[Collected data entries]
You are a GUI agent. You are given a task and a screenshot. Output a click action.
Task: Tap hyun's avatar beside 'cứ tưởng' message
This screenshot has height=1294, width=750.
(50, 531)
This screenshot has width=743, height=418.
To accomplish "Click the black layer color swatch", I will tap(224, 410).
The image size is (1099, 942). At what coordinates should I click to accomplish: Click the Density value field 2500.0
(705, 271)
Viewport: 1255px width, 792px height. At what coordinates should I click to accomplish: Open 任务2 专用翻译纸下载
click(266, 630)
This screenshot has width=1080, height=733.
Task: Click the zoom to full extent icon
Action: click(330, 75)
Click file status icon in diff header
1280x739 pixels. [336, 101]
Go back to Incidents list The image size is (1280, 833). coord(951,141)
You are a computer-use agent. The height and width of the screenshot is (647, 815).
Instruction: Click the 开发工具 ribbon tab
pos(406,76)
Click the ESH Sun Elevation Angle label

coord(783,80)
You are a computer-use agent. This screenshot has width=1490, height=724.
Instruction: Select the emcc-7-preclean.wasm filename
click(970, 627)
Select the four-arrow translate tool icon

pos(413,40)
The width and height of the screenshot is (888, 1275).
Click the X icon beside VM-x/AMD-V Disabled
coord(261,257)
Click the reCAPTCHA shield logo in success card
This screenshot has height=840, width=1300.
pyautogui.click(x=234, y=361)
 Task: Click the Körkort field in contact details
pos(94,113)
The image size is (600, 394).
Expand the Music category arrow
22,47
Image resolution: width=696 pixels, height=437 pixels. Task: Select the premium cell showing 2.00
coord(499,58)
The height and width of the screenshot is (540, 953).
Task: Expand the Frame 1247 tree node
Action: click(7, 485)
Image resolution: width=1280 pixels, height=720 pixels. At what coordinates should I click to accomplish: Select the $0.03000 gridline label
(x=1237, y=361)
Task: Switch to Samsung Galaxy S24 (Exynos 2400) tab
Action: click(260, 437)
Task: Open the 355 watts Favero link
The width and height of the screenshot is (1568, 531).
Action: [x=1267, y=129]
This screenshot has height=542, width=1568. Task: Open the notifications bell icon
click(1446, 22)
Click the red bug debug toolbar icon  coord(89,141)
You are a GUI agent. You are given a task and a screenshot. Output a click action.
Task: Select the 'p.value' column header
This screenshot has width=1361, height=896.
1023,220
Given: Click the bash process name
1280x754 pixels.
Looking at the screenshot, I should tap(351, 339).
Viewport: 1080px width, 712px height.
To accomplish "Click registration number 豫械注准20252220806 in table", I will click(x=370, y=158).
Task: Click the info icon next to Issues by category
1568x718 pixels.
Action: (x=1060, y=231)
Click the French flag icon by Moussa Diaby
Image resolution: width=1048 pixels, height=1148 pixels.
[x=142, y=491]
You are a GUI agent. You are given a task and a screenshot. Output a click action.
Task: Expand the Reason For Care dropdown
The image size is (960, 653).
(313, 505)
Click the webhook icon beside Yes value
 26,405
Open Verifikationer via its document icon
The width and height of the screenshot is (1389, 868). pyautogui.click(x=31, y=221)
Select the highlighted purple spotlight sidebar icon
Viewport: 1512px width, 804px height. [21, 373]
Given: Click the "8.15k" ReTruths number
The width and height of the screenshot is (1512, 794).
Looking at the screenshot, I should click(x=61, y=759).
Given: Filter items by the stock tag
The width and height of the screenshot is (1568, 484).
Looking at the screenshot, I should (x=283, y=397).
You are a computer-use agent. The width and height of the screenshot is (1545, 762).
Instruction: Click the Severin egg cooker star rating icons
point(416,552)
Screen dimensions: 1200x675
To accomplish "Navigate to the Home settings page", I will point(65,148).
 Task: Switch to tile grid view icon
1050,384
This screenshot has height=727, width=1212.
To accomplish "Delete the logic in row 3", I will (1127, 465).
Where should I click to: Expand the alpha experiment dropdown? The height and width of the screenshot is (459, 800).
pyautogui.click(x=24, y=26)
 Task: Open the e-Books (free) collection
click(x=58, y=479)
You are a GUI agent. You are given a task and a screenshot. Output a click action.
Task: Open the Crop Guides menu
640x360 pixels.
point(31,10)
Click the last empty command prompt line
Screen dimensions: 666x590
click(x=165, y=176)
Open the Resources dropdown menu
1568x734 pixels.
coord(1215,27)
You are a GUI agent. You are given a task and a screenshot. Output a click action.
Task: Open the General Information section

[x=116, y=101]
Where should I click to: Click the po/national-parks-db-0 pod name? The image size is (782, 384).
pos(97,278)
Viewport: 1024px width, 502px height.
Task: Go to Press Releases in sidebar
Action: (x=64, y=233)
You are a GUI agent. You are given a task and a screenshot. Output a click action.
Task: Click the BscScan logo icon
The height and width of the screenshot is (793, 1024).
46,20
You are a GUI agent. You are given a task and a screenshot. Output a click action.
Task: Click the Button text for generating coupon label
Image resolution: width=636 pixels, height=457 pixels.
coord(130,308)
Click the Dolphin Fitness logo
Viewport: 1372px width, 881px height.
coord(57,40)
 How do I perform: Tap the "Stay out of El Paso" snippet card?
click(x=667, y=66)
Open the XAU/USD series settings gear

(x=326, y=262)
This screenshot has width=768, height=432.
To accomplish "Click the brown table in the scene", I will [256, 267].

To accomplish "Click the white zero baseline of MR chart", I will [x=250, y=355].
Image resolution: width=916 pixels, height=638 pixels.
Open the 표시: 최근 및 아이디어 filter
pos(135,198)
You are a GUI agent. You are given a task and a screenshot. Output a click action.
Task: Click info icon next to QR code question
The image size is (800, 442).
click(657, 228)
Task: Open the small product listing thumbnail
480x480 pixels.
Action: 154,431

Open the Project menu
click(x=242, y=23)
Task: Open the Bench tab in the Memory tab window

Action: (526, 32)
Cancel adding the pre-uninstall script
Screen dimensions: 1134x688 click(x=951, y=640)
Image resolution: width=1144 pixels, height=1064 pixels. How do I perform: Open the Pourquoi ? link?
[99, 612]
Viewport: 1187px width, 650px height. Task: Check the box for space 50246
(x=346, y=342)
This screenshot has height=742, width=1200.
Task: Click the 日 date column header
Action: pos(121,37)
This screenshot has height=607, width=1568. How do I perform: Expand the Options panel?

- YOUR ASSIGNMENT: Once you have found every line above holding the word "computer", copy those lines.

- RESULT BELOW:
You are a computer-use agent. The height and width of the screenshot is (647, 815).
You are a computer-use agent. This screenshot has width=1490, height=724.
You are a computer-use agent. The width and height of the screenshot is (1545, 762).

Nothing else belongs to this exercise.